The Sleeping Sword
Page 48
‘Good heavens!’ she said, diverted, as I had intended, into matters of genealogy. ‘He is no such thing.’
‘Indeed he is,’ Aunt Faith said quickly, understanding my motive.
‘Faith, he is no such thing. Her grandmother married his father, and what sort of a relationship is that? But on our side of the family, her mother was your sister and my first cousin. She married my brother’s son, although the least said about that the better—’
‘Do you really think so?’ murmured wicked Blanche. ‘For my part I find Gervase much improved. I am sure Grace does too.’
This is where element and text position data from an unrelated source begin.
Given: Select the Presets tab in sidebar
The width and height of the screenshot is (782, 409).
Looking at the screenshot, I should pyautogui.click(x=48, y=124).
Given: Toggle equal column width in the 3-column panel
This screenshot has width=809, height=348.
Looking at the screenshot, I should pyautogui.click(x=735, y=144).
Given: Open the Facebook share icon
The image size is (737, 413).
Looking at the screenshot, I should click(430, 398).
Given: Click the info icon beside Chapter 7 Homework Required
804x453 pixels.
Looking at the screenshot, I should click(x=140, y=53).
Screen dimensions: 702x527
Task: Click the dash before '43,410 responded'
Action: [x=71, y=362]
‘And what would Grace know about Gervase?’ Aunt Caroline snapped, her eyes, bright with the dawning of a new suspicion, flashing from one politely smiling face to another. ‘You surely haven’t been seeing him, have you, Grace?’
And although she was both deeply mortified and deeply shocked—for how could I be so shameless and what effect might it have on Gideon’s inheritance?—at least it distracted her sufficiently from Liam to enable us all to drink our tea, while I took my first uninterrupted stare at Miss Madeley-Brown.
She was, indeed, the kind of girl who, in her first appearance in London’s drawing-rooms is acclaimed a ‘beauty’, a tall, in fact a very tall girl with fine, broad shoulders, a bosom which even now, in the seventeenth or eighteenth year of her age, was magnificent, a lovely if rather vacant face and a haughty manner, coils of bright gold hair doing exactly as they had been bid beneath an expensive, much beribboned hat.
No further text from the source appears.